La dedicación a lo hispano estaba marcada por algo más duro, por los representantes de la guitarrera y rockera protesta de pelo largo y tatuajes que se podía permitir después de muchos años ir en grupos de más de dos por la calle a la hora que fuera. Obus, Barón Rojo, Leño con Rosendo Mercado a la cabeza, y por otro lado y de una forma más sutil a la hora de tratar los decibelios se encontraban Medina Azahara, Alameda y Triana como insignias de una tendencia surgida en Andalucia para introducir teclados, bajos, guitarras y originales arreglos en canciones que vislumbraban un inconfundible deje sureño sin escatimar ni en la velocidad ni en la cadencia de la armonía del rock. De manera menos frecuente, pero igualmente haciendo acto de presencia, aparecía Santiago Auserón en aquellas primeras canciones con las que Radio Futura, que siempre me ha gustado mucho más en directo, era el claro exponente de lo que salía de las aulas de la universidad y transmitía un algo más filosófico mensaje. Todo era fruto del gusto de mis hermanos. Mi padre solía escuchar muchos cassettes de canción española, María Dolores Pradera, Manolo Escobar, Carlos Cano, María Jimenez, y flamenco del tipo de Juanito valderrama o mezclas que se acercaban más a la rumba propias de El Fary. Curiosamente, algo que todavía me pregunto y cuya respuesta encuentro en aquello de que la música amansa, aquel hombre cuya único proceder para redimirse era una incongruente obsesión por trabajar cuanto más mejor, con brutal incoherencia, sin dar explicación alguna, tenía una fervorosa tendencia por Luís Cobos, por la sensibilidad de esas dos batutas con las que el aire se llenaba de violines y los vientos de los clarinetes aterciopelaban el pensamiento.

Luego de pasados unos años todo lo anteriormente escuchado maduró en realizar grabaciones, en aparatos de doble pletina, sobre cassettes originales que una vez que habían sido escuchados hasta la saciedad se podían utilizar como soporte, previa extracción de una pequeña pestaña de plástico de la parte superior de los mismos, para grabar sobre éstos lo que a uno le apeteciera y tuviese a mano. Era el tiempo en el que no podía dormirme sin haber escuchado un par de cintas entre el confort del calor de las mantas acompañado de un walkman y unos cascos cuya esponja era la última moda. Precisamente en una a punto de ser jubilada por uno de mis hermanos cinta de The Beatles descubrí que en lo que en ella aparecía era Hotel, dulce hotel de Joaquín Sabina; un maricón comunista, según había oído decir a una serie de descabellados fulanos con aspecto de ingenuos fachas y babosos de mi pueblo, al que una noche de hace ahora venticinco años decidí prestar atención y desde la cual no he cesado de hacerlo.
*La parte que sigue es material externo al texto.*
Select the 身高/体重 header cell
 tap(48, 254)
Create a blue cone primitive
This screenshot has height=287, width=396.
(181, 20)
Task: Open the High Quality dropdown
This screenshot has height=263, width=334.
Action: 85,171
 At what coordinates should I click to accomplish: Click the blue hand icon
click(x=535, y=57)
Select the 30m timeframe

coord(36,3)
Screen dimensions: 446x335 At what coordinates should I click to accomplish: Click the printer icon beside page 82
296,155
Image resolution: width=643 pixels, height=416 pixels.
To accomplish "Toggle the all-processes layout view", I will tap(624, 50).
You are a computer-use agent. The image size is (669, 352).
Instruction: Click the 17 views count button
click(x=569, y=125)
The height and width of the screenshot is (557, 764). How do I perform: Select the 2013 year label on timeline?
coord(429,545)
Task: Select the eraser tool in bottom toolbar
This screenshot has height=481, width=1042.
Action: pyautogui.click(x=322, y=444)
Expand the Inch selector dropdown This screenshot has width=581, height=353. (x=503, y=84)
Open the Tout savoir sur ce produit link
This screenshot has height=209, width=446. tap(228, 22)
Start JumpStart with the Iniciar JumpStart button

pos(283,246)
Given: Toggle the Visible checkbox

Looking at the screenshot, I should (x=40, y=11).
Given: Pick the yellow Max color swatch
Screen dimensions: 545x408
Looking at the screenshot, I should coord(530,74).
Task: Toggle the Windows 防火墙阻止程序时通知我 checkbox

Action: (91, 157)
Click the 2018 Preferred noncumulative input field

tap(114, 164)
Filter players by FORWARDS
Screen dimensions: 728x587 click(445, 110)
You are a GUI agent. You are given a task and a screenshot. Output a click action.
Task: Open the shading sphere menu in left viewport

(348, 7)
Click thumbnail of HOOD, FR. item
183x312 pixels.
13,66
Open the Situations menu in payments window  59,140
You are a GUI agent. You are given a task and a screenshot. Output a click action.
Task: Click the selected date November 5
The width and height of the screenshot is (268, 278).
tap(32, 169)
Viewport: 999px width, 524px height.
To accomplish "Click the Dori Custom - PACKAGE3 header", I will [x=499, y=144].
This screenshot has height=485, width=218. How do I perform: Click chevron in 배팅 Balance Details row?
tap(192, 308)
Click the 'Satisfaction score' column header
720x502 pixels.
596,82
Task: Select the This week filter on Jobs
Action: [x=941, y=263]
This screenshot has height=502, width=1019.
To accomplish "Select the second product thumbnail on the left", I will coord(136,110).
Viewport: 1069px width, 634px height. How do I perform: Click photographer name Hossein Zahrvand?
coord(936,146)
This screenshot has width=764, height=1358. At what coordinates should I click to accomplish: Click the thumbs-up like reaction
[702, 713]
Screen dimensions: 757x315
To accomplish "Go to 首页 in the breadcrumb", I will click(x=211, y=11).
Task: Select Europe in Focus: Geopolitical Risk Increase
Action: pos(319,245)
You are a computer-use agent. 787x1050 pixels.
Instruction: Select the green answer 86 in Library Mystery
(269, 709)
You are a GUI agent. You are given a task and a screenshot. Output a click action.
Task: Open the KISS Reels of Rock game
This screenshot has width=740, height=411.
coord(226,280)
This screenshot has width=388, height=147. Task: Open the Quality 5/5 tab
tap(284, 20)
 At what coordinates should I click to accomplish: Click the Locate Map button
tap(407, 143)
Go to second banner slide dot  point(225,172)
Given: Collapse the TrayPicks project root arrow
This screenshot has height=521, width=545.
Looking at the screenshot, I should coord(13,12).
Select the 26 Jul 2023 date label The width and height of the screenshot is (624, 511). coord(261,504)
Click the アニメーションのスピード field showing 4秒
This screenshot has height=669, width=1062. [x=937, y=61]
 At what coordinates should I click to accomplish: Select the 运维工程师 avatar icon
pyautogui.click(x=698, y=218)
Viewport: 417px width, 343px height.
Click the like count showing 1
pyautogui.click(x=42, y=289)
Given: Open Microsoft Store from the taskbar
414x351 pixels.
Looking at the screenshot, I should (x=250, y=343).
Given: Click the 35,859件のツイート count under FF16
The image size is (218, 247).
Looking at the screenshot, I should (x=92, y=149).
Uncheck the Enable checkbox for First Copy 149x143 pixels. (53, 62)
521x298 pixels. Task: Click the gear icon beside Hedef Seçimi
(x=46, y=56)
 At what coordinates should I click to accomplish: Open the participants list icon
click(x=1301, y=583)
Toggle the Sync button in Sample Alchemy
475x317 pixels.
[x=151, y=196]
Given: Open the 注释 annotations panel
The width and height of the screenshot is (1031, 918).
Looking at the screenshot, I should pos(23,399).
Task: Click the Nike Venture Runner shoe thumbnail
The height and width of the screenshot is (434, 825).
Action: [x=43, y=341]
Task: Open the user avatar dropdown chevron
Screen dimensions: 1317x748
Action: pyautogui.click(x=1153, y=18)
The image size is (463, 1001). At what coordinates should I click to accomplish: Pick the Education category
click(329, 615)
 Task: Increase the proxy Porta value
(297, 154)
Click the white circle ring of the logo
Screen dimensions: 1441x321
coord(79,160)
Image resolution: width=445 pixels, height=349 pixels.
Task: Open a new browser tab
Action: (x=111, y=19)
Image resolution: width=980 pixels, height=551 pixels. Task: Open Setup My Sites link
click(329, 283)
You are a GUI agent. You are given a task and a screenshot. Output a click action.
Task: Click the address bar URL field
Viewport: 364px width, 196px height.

Decía Nietsche que los mejores pensamientos son los pensamientos caminados, sin duda, pero aun mejor si a esas reflexiones se les pone melodía de fondo. También es frecuente escuchar entre los entendidos que uno de los resultados de todas las crisis es la aparición de nuevas tendencias en las diferentes maneras de desarrollar el arte, de modo que puede que una de las cosas que nos depare la situación actual sea el advenimiento de otras formas derivadas del universal idioma del pentagrama. He recordado todo esto porque hace un par de noches asistí, acompañado de un par de jóvenes más jóvenes que yo, al directo de una banda que toca versiones de casi todos los grupos de los que he ido dando cuenta en los párrafos anteriores y me encontré con la sorpresa de que casi no conocían a ninguno de ellos; y nada más lejos de pensar que me estaba haciendo viejo me dio por acordarme de aquellas tardes de la infancia en las que descubrí que resultaría imposible concebir una vida sin música y mucho menos sin la maestría que fueron capaces de demostrar con a penas tres o cuatro notas gente como The Beatles.